KEY POINTS:
The deaths of hundreds of kauri struck down by a fungal disease despite attempts to thwart it has jolted officials to urgently plot a nationwide joint-action response.
Kauri in Auckland's west, including the Waitakere Ranges Regional Park, Huia, Oratia, Karekare and private land in Waimauku, have died.
Another outbreak has spread through Department of Conservation land at Pakari, on the east coast north of Auckland, and about 100 trees on that site are dead or dying.
Kauri in forests at Albany Scenic Reserve and Okura have also been hit by the disease.
Soil samples taken near the Waipoua Forest, where the country's biggest kauri, Tane Mahuta, stands, have revealed that the disease is present there too.

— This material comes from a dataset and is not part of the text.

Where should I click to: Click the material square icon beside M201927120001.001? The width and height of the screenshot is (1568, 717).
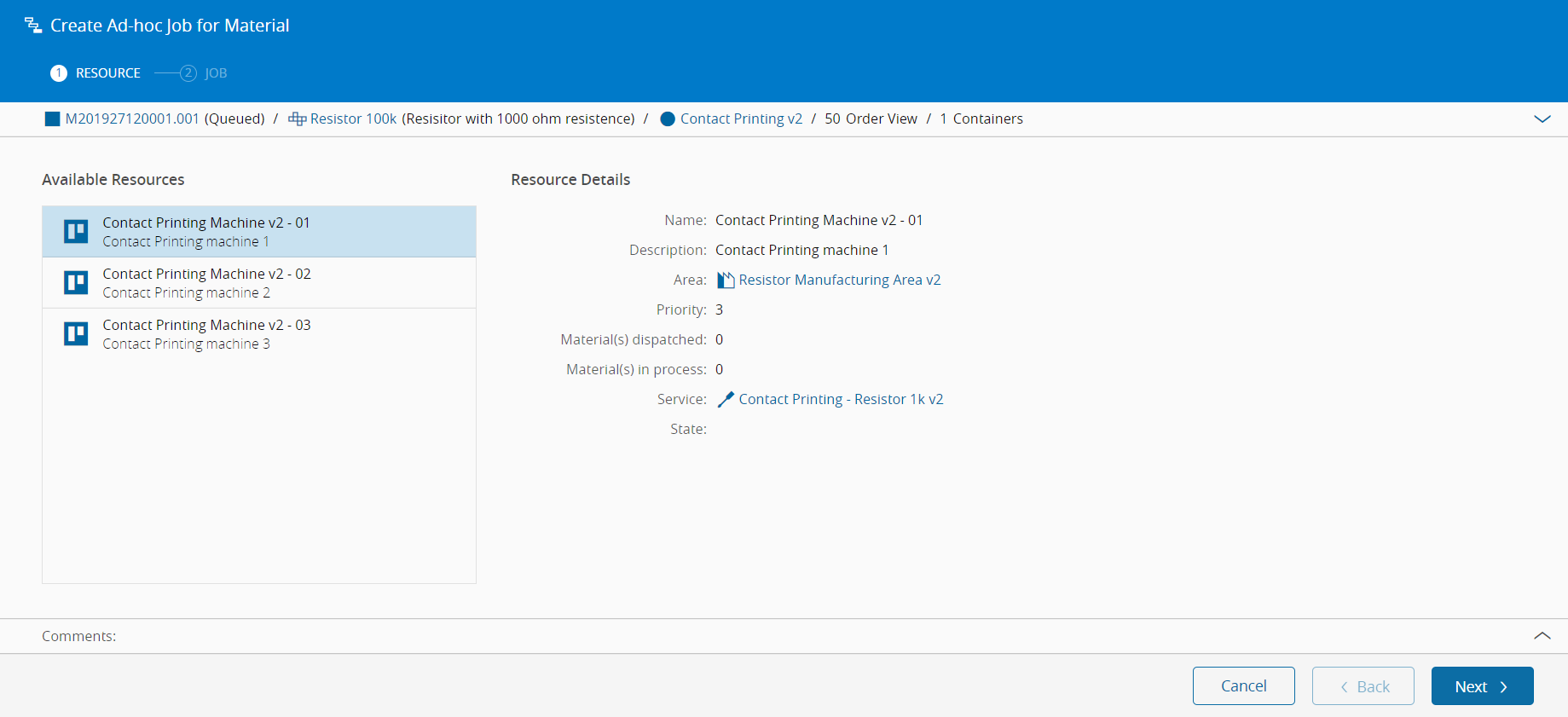tap(53, 119)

The Auckland and Northland regional councils, the Department of Conservation and MAF Biosecurity are working to limit the damage and find a cure for the disease.
Landcare Research is investigating where the disease has spread to, what transports it, and how to control it.
Caused by a microscopic fungus-like plant pathogen called Phytophthora taxon Agathis, or PTA, the disease lives in the soil and is believed to be transported on people's shoes or by mammals - primarily wild pigs.
The Auckland Regional Council has trained 70 of its staff to identify the disease, put up signs about it on 96 Waitakere Ranges tracks and installed shoe-cleaning disinfectant mats at the park.
The council's biosecurity manager, Jack Craw, said last night it was hoped the mats had eliminated the chance of humans spreading the disease as long as people stuck to tracks.
The regional council had also stepped up its pig control programme, hiring eight hunters to complete within two months a year's worth of work reducing pig numbers in the park.
The council had also employed two new staff to liaise with private landowners with kauri on their properties. They were available to all concerned land owners, and would give them training and sterilising products, Mr Craw said.
The council had spent $200,000 on controlling the outbreak, and more work was planned.
WHAT YOU CAN DO TO HELP
* Keep away from kauri tree roots.
* Stay on tracks.
* Scrape dirt off footwear before entering and leaving forested areas.
* Sterilise soles of shoes using trigene or bleach.
WHAT TO LOOK FOR
* Infected trees have yellowing foliage.
* The base of the trunk will have lesions, like big cuts, with white gum oozing from them.